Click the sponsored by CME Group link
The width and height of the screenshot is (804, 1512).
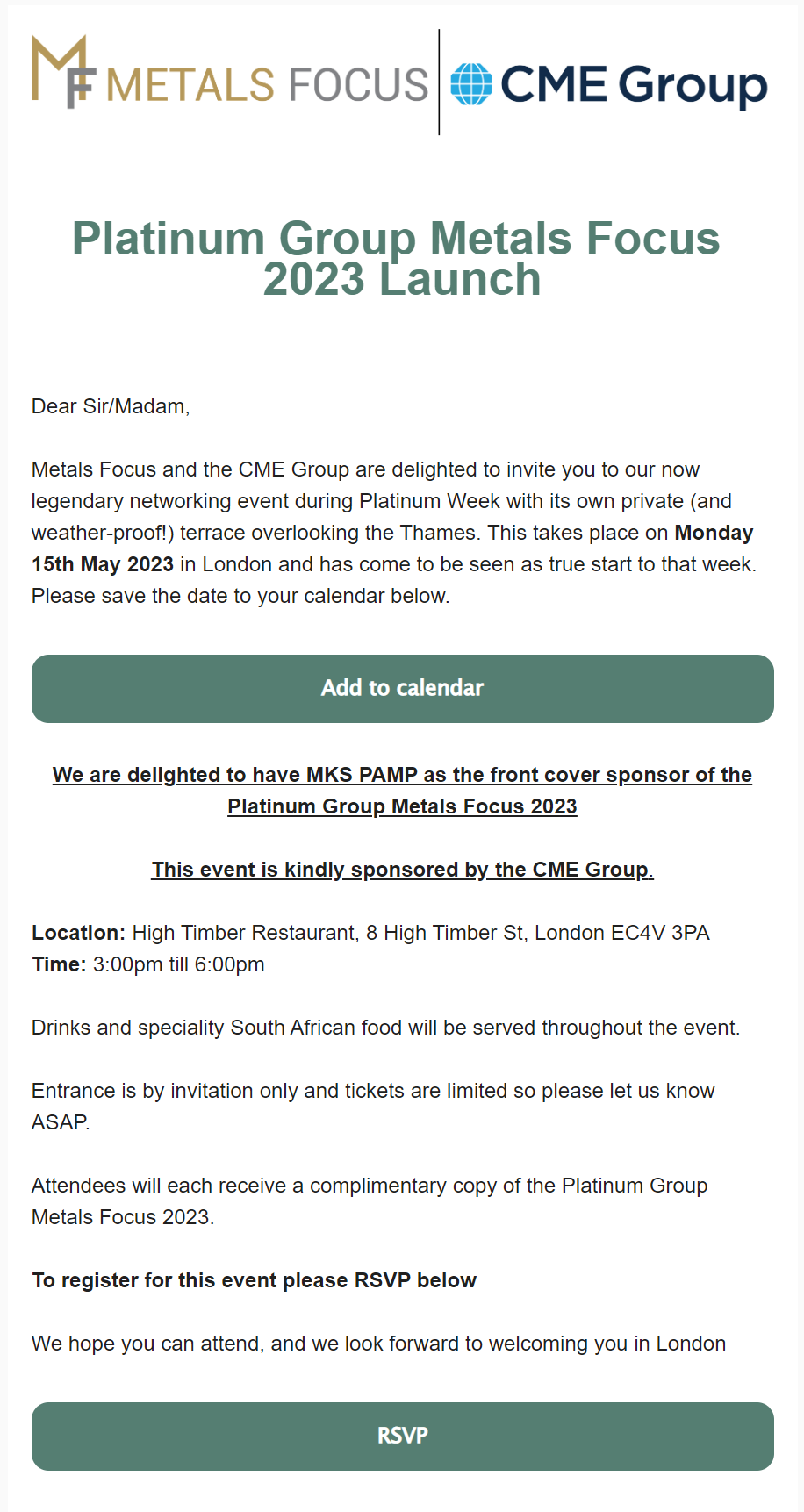tap(403, 870)
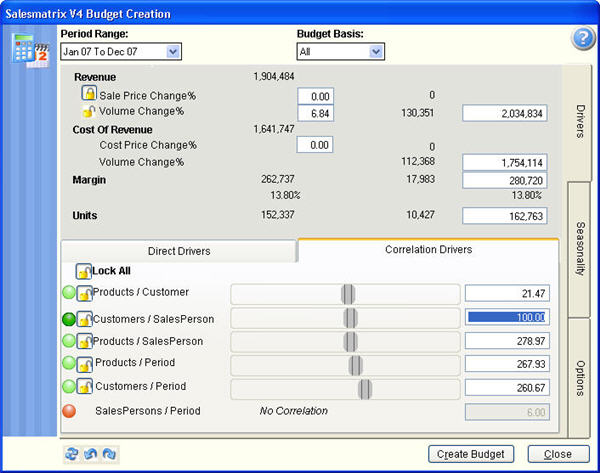The image size is (600, 473).
Task: Toggle the Sale Price Change% lock
Action: pos(89,94)
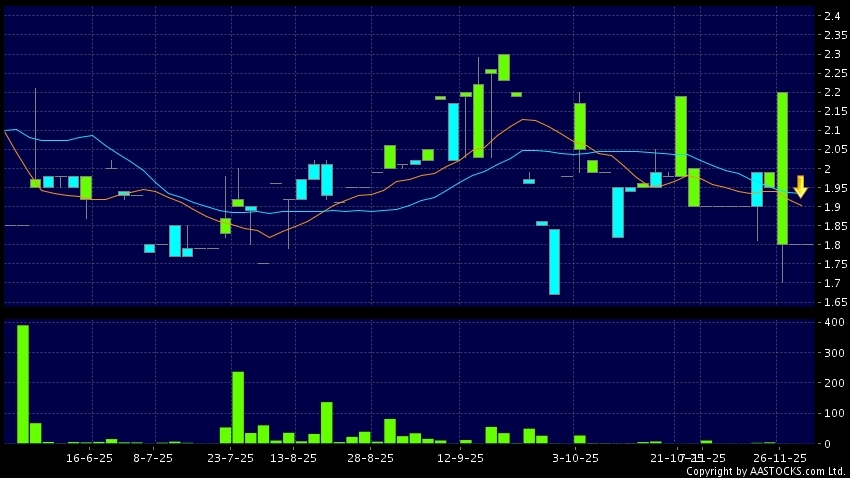Select the 12-9-25 date on the axis
Viewport: 850px width, 478px height.
click(x=460, y=457)
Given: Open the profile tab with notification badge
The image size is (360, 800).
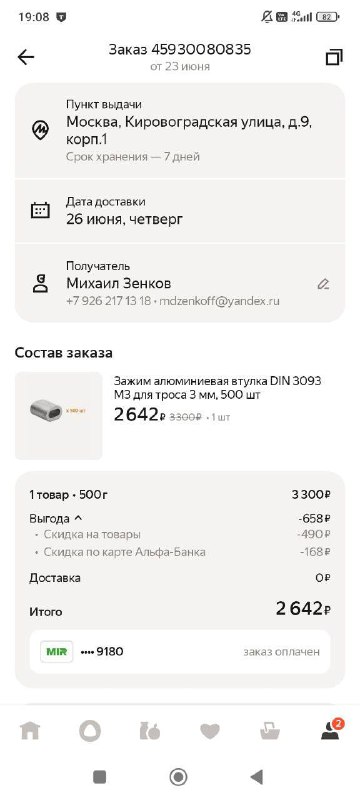Looking at the screenshot, I should tap(331, 730).
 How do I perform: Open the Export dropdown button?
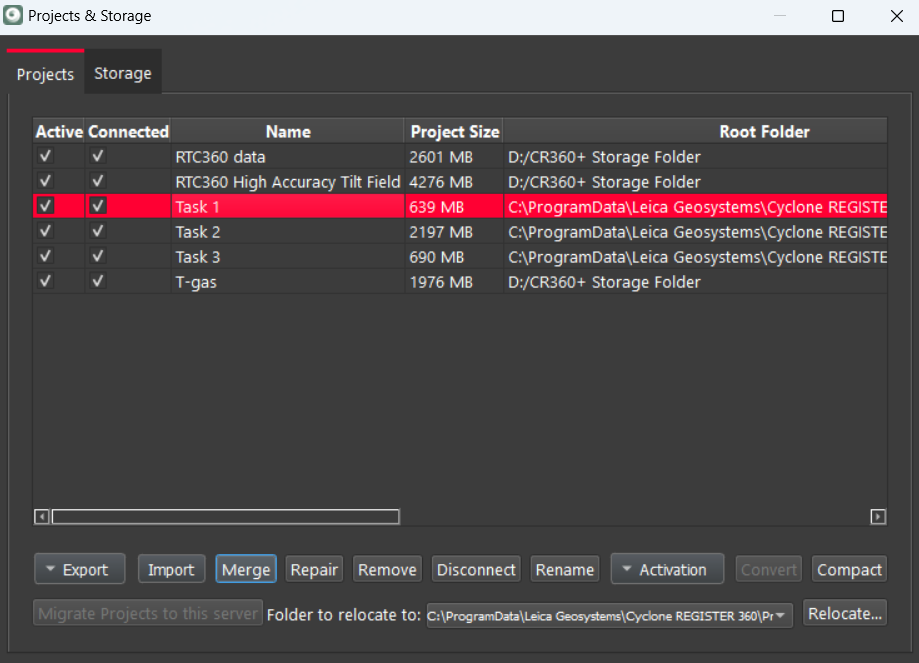pyautogui.click(x=79, y=570)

•••

_Task_
Leave the pictures out and retype only the lines from the line with "The width and" through the final line of the material, both ends included, word for word.

_Expected answer_
The width and height of the screenshot is (804, 1512).
tap(403, 870)
The image size is (600, 473).
Task: Toggle the Sale Price Change% lock
Action: pos(89,94)
Select the 12-9-25 date on the axis
Viewport: 850px width, 478px height.
click(x=460, y=457)
Given: Open the profile tab with notification badge
The image size is (360, 800).
Looking at the screenshot, I should tap(331, 730).
 How do I perform: Open the Export dropdown button?
pyautogui.click(x=79, y=570)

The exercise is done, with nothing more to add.